When the scope of the Arab Spring storm expanded and reached Syria, Western powers began preparing to shape a new reality there, seeking to build a base of influence at the expense of the Russians. From there, the Syrian portfolio emerged as the primary front in the conflict between Eastern and Western powers. Russia risked itself to provide political defense and logistical support to the Syrian state and its army on the principle that if Syria were lost, Russia, too, would lose its final base of influence and its last alliance with a Levantine country. Russia knew well and realized that the West’s next eventual target would be Russia itself. Thus today, Russia continues to risk itself for Syria, realizing the truth of the great conspiracy first against them and second, against the Syrian state. Russia realizes that now, more than at any previous time, it has more realistically fallen under Western fire and is under threat by Western nations. Today, Russia is between a rock and a hard place. The American missile defense shield close to the Russian border poses a grave danger to the security of the Russian military and its societal systems, and risks Russia losing its spheres of influence in Syria and Ukraine (to the benefit of the West) or possibly later losing many other spheres of influence in the Far East, Eastern Europe or the Arab world in general. On the other hand, Russia risks being undermined by the West in its efforts to gain access to other regions and centers of influence elsewhere.

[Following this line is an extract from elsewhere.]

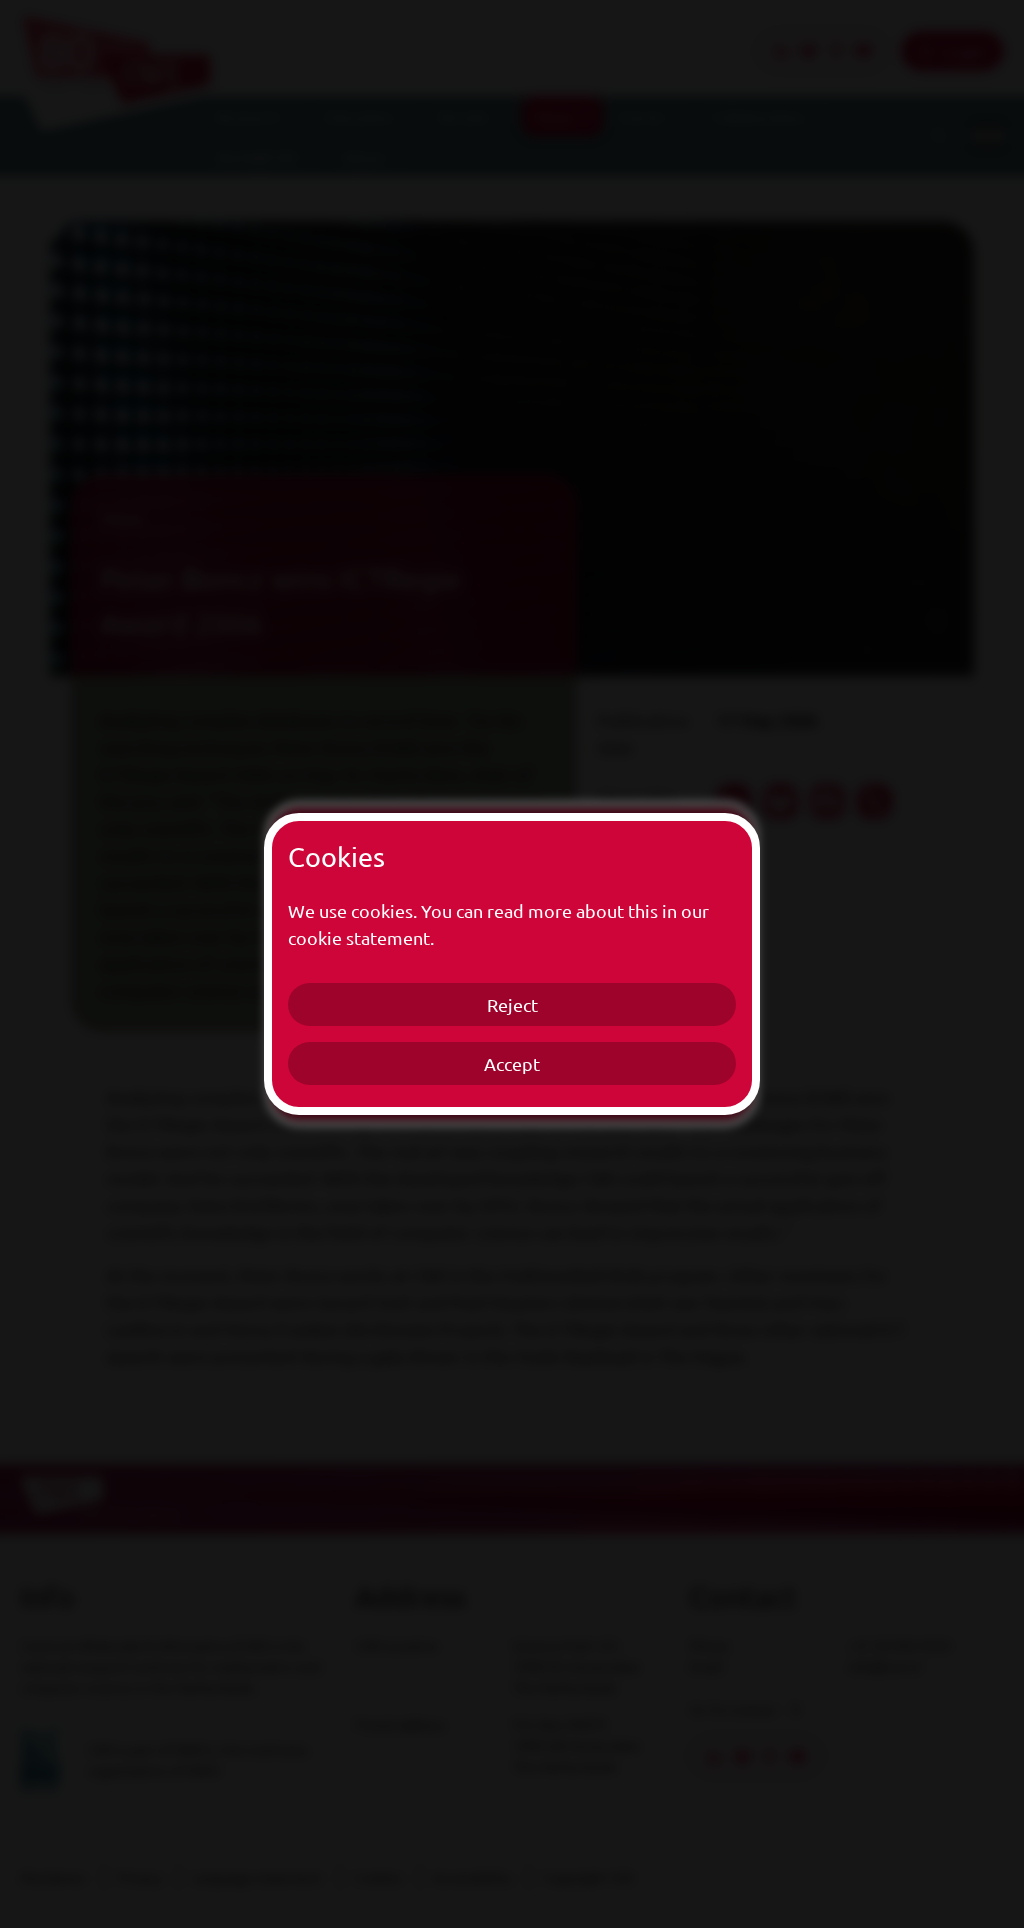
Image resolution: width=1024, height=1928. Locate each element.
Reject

In conclusion, we all know that Russia will never present Syria to America on a silver platter unless it is in exchange for America conceding the Ukrainian file and returning it to Russia. Russia knows well that for the U.S., Syria is the same as Ukraine, and may be even more important than Ukraine at this point. Today, we do not know precisely if there were any recent discussions or agreements or “understandings” between the Russians and the Americans, or if there were any points of convergence between the two countries. Will the Russian bear be forced to bare its fangs yet again and throw the first pitch in a new hot war with America? Should Russia kick off a new war, the nucleus of launch would mostly be from Ukraine. The question here is whether Russia, if it actually enters this hot war again, would be able to deliver the message to the West and to everyone else that Russia is here, will not concede and will continue to expand in all directions. Or will we actually see a retreat and a repositioning so that Russia might shuffle its cards again, especially as it relates to Russia domestically, where elements of American chaos have already started to move?
For now, we will leave all of these questions open and let them be answered in the coming days, giving us a picture of the features and shape of the new world in which the balances of power or influence are recreated, specifically from Syria.